Voyons d'abord ce que l'Auteur pense lui-même de sa méthode: «Le plaisir, dit-il page 4 de son INTRODUCTION, n'acompagne pas nos leçons: loin de-là, elles semblent avoir pour apanage l'ennui & le dégoût; elles sont nuisibles à la santé… A ces désagrémens, ajoutez le dégoût naturel que cette éducation entraîne nécessairement après elle… L'impatience réciproque du Maître & des Elèves, en voyant le peu de progrès que produisent les efforts multipliés, l'atention la plus exacte, la meilleure volonté.»

Il dit ailleurs, page 155: «La répugnance que les sourds & muèts ont à soufrir que nous mètions nos doigts dans leur bouche, & à consentir de mètre les leurs dans la nôtre, ne peut se vaincre qu'avec beaucoup de peine, d'aplication & de patience… On doit y travailler avec d'autant plus de courage, qu'il est impossible de leur rendre autrement l'usage de la parole.» L'Auteur peint ensuite très-naïvement l'embaras extrème qu'on éprouve à leur persuader de se prêter à ces mouvemens, qui doivent leur paroître fort bisares, & auxquels ils ne peuvent absolument rien comprendre.

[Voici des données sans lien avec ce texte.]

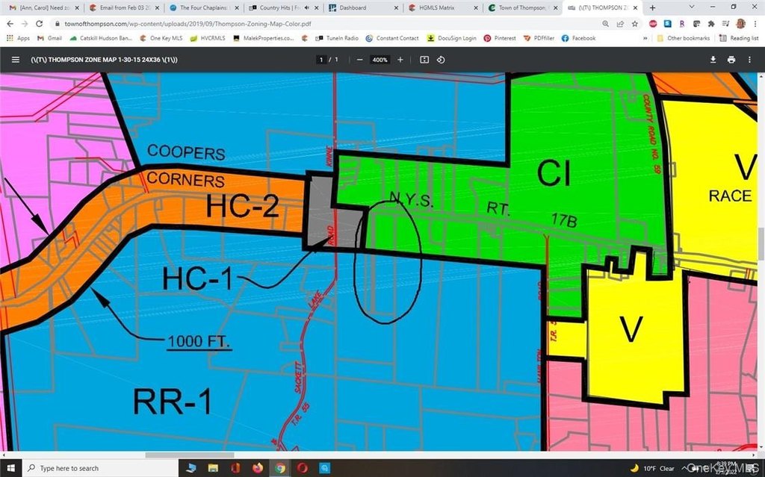765x477 pixels.
Task: Click the fit to page icon
Action: pos(424,60)
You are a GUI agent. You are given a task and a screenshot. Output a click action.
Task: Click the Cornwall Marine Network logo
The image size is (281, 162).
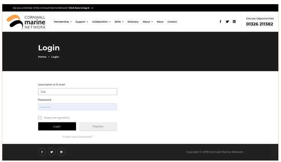tap(26, 22)
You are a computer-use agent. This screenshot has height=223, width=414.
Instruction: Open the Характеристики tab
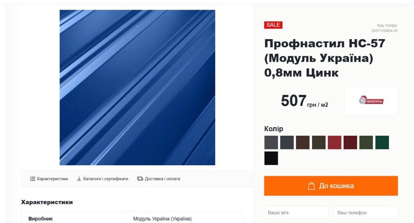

Enfin, il a la bone foi de représenter par-tout sa méthode come infiniment rebutante, tant pour le Maître que pour les Élèves. Il termine par ces mots sa Lètre préliminaire, page 31: «Ainsi peu à peu j'acoutume mes Élèves à parler & à écrire… Pour parvenir à ce degré de perfection, il faut trouver dans les Élèves un grand désir d'aprendre, de l'esprit, de la mémoire, du jugement; & dans le Maître, une douceur, une complaisance extrèmes… Il est impossible de doner une idée de la patience nécessaire dans les comencemens de l'instruction.»

Je doute qu'une méthode aussi rebutante, de l'aveu de son Auteur; qu'une méthode où l'on renverse visiblement l'ordre naturèl de l'instruction, puisqu'on comence par ce qu'il y a de plus dificile, & que les Élèves travaillent très-long-tems sans pouvoir rien comprendre à tout ce qu'on exige d'eux; qu'une méthode enfin, qui demande pour son succès des qualités extrèmement rares & dans les Maîtres & dans les Disciples, soit faite pour avoir beaucoup de partisans. Je ne suis donc pas surpris de voir l'Auteur désirer, page 4, «que la publication de son Ouvrage puisse procurer une autre méthode plus courte & plus facile».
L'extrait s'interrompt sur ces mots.